Le pareció inconcebible, el colmo de la hipocresía.
—¿Y eso?
—Quién sabe. Tal vez por conveniencia política o por miedo a irse al infierno. Con lo que había hecho se iba derechito a las llamas eternas. Pero lo cierto es que ya había cumplido su tarea genocida en términos culturales. ¿Qué se podía recuperar a esas alturas de las cenizas?
Cayetano pensó que Pembroke y los mayas tenían razón, que la historia se reproducía plagiándose a sí misma, que el futuro estaba cifrado en el pasado, que lo ocurrido anunciaba lo que iba a pasar. ¿Qué conquistadores en la historia del mundo no habían incinerado la historia del conquistado para imponer su propia versión de las cosas?
—Solo sobrevivieron tres códices prehispánicos y, al parecer, una parte de un cuarto: el Códice de Grolier o Fragmento de Grolier —agregó Merlin—. Es el único que está en México, pero no lo exhiben.
—¿Por qué?
—Los expertos mexicanos abrigan dudas sobre su autenticidad.
—¿Le comentó alguna vez Pembroke sobre estos códices?
—No —repuso Merlin.
—¿Y sobre los que quemó Landa?
—De esos sí. Aquello sí lo amargaba. Pensaba que eran esenciales y que allí estribaba el grueso de la historia, el conocimiento y el acervo cultural de los mayas. Creía que lo perdido estaba perdido hasta el final de los tiempos. Fue ciertamente un crimen que nunca tuvo castigo. En verdad me pregunto si puede existir castigo apropiado para un crimen de esas proporciones. Y lo peor es que en la academia aún trabajan activistas glorificadores de la conversión al cristianismo. En realidad forman legiones.
Cayetano hojeó la carpeta, impresionado por la pasión con que Merlin se sumergía en el tema de los códices. Leyó algo más durante unos minutos y luego dijo:
—Escucha lo que apuntó el profesor antes de irse de Galway: «Landa no destruyó todos los códices prehispánicos que narraban los viajes a G». No da el nombre, solo dice G. O sea que tampoco creía que el Códice de Grolier fuese auténtico. ¿Sabes qué significa G para Pembroke?

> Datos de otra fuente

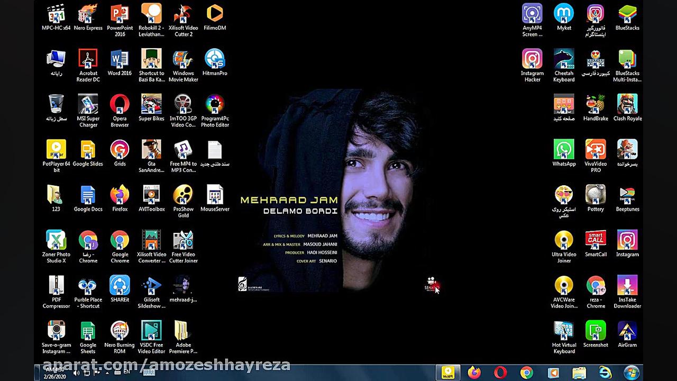Click the Windows Start button in the taskbar
The height and width of the screenshot is (381, 677).
[632, 373]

—¿Guatemala tal vez? ¿Antigua Guatemala?
—No digas bobadas —exclamó Cayetano, extendiendo los brazos, encogiéndose de hombros—. Tienes que arriesgarte más y ser menos modesto.

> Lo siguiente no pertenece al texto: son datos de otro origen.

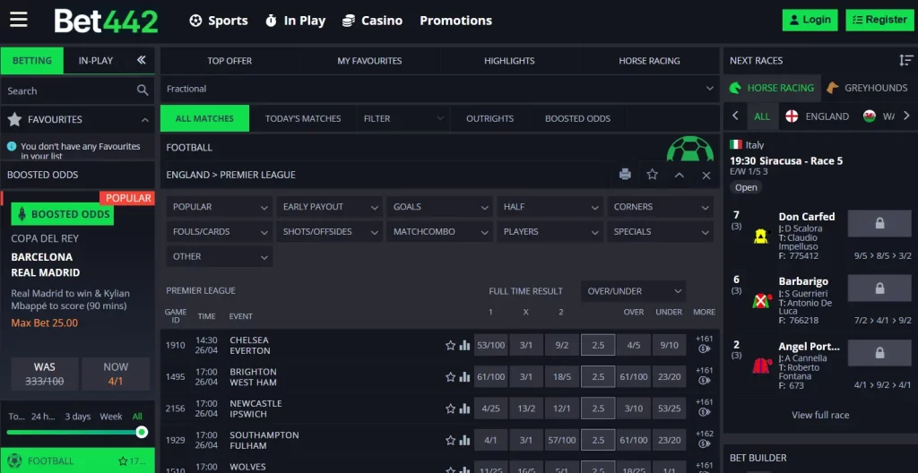Open the Fractional odds format dropdown

point(439,89)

—¿Galway? —aventuró Merlin, inseguro, mientras cogía una papa frita.
—Exactamente. ¡Es Galway! ¡Galway, Patrick querido! —exclamó Cayetano, alborozado. Y al encontrarse con el rostro ceñudo de Merlin repitió—: ¡Es Galway! ¡Ese es el magno descubrimiento de Pembroke, eso es lo que lo hace superar el planteamiento del libro de Jack D. Forbes! Según Pembroke, existen códices prehispánicos, referidos a Galway, que Landa no logró echar a la hoguera. ¿Sabes lo que eso significa?